## Problem to solve:
Only the lines holding the word "Cheese" are wanted; copy each of them from the listing.

## Records for processing:
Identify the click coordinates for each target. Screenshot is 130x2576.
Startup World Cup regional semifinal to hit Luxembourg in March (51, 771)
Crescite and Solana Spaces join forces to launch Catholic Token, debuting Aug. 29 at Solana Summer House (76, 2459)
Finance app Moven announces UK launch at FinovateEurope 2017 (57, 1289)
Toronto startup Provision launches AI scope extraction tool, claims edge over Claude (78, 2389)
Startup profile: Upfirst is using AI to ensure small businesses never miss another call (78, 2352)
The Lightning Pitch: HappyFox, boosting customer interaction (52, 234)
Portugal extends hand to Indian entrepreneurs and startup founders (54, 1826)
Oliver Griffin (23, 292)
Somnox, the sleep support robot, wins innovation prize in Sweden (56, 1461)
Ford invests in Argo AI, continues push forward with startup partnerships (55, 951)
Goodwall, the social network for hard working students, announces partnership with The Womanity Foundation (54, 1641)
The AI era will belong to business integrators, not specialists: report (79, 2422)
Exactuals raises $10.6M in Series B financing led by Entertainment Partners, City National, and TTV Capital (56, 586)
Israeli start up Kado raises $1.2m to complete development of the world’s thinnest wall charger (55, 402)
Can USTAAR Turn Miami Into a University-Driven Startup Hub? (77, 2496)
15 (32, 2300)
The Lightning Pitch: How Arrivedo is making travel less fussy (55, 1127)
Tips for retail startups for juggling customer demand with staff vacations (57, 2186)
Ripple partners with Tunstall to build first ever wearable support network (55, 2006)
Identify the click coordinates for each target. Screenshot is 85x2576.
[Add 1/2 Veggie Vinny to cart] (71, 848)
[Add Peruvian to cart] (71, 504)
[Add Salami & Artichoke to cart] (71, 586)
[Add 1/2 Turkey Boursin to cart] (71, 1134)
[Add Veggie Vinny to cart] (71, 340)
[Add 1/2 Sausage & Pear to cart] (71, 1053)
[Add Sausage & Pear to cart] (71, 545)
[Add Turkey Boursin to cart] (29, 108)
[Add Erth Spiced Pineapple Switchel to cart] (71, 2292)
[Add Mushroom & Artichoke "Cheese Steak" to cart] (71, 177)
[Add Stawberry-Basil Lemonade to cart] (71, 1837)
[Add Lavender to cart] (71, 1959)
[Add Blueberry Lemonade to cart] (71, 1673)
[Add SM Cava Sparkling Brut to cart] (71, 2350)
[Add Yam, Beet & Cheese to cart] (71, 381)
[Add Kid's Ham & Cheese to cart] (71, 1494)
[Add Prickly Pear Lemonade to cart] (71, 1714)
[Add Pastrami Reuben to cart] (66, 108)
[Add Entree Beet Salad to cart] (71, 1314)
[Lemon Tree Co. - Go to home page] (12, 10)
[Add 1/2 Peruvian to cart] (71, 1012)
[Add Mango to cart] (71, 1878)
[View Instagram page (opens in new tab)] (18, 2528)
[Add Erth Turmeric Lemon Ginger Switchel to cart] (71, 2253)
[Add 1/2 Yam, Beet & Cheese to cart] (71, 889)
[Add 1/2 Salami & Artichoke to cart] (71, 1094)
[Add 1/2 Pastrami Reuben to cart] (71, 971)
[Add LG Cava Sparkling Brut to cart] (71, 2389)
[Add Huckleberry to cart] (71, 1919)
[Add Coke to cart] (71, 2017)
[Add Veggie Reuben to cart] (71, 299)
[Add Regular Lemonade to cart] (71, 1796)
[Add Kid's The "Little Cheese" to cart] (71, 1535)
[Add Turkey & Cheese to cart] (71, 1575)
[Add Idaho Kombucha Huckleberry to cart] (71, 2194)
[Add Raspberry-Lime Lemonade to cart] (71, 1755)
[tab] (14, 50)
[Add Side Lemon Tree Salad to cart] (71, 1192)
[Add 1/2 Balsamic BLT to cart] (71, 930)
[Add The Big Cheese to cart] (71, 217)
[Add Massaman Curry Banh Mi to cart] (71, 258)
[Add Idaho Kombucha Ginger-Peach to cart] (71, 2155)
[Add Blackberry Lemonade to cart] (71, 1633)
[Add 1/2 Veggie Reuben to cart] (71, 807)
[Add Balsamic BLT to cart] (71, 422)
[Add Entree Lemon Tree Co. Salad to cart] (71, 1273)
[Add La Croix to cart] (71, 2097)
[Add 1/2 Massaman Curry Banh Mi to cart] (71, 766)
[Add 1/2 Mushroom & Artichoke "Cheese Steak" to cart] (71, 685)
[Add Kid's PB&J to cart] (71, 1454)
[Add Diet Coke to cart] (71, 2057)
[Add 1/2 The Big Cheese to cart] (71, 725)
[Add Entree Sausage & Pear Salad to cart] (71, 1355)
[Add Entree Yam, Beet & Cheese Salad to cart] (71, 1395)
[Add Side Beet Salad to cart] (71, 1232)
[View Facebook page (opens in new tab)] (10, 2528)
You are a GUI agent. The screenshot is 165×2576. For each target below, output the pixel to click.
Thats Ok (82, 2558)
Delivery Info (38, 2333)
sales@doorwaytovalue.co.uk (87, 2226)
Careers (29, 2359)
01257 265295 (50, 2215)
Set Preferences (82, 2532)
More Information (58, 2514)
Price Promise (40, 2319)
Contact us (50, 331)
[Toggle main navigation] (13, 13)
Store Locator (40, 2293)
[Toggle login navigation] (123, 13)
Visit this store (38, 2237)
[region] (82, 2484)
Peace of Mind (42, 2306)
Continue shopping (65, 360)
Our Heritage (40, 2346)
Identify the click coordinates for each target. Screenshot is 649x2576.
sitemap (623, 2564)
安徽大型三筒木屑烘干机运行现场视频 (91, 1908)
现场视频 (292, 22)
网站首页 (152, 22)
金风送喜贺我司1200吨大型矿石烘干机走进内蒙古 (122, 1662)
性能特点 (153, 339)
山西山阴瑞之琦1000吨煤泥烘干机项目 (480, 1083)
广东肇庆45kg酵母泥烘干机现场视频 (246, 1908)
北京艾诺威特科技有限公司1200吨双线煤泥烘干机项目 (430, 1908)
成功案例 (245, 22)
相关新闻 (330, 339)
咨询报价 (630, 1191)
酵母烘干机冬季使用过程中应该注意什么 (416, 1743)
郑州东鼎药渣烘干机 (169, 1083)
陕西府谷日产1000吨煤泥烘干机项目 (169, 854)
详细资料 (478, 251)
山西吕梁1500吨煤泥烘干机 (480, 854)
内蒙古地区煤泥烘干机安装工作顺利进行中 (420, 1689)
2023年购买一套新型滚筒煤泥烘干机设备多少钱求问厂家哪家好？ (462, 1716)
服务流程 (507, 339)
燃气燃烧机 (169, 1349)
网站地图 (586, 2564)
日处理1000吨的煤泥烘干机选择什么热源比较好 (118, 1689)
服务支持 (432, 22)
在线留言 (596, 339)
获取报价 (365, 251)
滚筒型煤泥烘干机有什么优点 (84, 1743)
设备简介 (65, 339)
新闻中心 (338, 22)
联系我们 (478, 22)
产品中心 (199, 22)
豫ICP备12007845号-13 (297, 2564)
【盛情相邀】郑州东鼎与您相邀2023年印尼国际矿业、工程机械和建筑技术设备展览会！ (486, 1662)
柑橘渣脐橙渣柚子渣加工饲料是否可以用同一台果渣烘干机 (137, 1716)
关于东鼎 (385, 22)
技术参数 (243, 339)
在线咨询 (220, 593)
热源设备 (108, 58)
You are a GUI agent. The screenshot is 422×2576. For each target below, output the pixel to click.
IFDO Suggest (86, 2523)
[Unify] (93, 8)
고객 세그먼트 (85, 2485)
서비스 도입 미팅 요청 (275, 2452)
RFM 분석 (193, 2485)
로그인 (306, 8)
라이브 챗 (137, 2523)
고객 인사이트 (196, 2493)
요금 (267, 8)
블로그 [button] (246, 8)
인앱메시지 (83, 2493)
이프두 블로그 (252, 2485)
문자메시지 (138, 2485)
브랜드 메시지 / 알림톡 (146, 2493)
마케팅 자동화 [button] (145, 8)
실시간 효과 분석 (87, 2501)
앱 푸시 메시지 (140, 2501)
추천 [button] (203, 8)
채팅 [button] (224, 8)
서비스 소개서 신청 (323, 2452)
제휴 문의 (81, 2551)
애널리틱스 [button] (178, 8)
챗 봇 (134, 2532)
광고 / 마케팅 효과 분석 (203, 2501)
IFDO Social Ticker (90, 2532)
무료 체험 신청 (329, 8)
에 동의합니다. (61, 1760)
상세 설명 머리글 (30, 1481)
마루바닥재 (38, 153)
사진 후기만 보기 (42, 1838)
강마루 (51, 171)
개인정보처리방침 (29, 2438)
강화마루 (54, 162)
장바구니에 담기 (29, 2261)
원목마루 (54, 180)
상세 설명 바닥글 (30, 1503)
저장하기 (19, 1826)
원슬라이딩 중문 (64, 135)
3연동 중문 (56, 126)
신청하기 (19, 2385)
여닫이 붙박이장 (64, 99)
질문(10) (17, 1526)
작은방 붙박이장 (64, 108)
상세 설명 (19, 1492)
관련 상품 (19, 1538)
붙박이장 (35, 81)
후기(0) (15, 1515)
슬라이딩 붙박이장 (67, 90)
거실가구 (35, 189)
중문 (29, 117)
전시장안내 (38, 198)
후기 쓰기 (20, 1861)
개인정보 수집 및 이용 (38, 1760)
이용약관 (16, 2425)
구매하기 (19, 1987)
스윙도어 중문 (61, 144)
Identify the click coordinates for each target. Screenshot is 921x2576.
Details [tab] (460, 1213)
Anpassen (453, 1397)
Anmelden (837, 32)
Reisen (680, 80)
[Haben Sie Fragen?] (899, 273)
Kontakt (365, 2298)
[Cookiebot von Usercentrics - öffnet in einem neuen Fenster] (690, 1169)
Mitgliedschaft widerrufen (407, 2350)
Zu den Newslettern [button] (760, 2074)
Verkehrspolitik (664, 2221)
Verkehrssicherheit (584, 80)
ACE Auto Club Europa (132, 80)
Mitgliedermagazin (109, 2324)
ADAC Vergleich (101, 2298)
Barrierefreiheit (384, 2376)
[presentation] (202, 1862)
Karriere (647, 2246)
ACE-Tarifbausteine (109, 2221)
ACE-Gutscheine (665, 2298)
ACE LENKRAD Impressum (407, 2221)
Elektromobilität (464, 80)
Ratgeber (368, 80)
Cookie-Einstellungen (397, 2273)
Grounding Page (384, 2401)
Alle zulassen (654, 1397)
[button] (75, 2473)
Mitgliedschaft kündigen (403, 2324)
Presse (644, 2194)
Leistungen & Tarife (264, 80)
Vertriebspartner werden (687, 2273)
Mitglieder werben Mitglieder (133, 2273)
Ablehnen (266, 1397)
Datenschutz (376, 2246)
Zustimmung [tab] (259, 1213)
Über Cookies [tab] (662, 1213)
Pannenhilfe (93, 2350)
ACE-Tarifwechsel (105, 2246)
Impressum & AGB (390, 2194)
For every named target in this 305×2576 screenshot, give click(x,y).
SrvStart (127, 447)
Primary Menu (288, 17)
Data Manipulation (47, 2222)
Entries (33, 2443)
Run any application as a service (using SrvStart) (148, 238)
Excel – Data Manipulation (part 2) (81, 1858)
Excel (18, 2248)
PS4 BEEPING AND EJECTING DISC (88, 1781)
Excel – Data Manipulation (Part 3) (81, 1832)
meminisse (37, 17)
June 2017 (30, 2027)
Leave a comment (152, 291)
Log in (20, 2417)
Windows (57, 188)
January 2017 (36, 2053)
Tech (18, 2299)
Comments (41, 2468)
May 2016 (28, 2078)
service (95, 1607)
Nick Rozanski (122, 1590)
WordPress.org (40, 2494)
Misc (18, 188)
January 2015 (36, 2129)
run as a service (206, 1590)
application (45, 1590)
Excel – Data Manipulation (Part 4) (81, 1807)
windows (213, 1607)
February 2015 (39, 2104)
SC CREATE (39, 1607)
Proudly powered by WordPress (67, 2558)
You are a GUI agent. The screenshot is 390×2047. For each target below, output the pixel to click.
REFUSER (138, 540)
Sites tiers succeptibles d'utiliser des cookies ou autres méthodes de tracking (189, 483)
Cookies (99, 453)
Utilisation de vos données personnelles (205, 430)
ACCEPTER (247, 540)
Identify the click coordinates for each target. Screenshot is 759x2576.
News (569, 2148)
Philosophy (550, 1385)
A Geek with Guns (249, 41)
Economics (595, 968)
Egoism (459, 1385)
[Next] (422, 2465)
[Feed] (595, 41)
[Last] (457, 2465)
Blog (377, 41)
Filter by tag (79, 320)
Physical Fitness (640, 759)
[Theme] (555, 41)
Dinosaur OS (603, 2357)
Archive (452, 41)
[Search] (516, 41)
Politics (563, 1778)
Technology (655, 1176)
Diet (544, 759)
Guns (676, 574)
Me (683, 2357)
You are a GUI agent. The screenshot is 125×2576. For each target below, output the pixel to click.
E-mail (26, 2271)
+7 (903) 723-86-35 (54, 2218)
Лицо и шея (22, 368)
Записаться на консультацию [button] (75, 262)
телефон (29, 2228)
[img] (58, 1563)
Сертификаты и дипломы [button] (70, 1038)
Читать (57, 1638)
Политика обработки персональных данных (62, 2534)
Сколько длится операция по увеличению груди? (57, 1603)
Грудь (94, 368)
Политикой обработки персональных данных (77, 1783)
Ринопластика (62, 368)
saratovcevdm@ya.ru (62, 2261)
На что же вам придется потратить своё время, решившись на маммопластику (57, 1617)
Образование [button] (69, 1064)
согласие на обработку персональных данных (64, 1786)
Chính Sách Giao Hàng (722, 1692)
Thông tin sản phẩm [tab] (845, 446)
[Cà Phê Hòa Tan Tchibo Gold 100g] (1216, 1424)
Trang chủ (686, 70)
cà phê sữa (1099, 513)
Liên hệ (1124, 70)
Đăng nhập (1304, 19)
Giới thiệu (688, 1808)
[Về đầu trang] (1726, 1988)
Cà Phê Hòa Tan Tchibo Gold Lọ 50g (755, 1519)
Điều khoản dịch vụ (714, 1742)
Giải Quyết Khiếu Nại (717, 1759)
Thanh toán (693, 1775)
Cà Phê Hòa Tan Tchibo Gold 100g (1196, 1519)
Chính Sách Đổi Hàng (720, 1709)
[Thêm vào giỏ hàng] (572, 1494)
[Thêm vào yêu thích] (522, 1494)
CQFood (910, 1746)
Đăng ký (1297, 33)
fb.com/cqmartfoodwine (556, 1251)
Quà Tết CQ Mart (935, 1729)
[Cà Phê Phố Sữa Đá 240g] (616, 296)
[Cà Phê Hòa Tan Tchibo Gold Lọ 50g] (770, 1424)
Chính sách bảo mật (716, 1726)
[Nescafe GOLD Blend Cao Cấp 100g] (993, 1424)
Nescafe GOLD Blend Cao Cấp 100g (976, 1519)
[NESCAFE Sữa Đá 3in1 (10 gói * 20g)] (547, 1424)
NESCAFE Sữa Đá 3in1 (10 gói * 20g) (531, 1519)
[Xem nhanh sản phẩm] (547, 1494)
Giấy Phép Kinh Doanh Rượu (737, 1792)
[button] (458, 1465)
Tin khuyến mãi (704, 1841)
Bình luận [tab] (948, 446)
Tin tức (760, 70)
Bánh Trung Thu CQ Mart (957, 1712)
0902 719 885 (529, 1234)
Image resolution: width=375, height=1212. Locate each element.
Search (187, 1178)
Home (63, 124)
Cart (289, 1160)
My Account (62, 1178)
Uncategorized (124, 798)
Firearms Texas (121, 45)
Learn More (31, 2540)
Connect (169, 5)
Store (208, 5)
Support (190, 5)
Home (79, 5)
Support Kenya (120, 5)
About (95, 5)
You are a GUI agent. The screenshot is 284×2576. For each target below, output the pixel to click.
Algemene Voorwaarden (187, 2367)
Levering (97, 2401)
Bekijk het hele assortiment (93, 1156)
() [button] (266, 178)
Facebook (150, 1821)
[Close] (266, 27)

## Reply:
[Add Mushroom & Artichoke "Cheese Steak" to cart] (71, 177)
[Add Yam, Beet & Cheese to cart] (71, 381)
[Add Kid's Ham & Cheese to cart] (71, 1494)
[Add 1/2 Yam, Beet & Cheese to cart] (71, 889)
[Add Kid's The "Little Cheese" to cart] (71, 1535)
[Add Turkey & Cheese to cart] (71, 1575)
[Add The Big Cheese to cart] (71, 217)
[Add 1/2 Mushroom & Artichoke "Cheese Steak" to cart] (71, 685)
[Add 1/2 The Big Cheese to cart] (71, 725)
[Add Entree Yam, Beet & Cheese Salad to cart] (71, 1395)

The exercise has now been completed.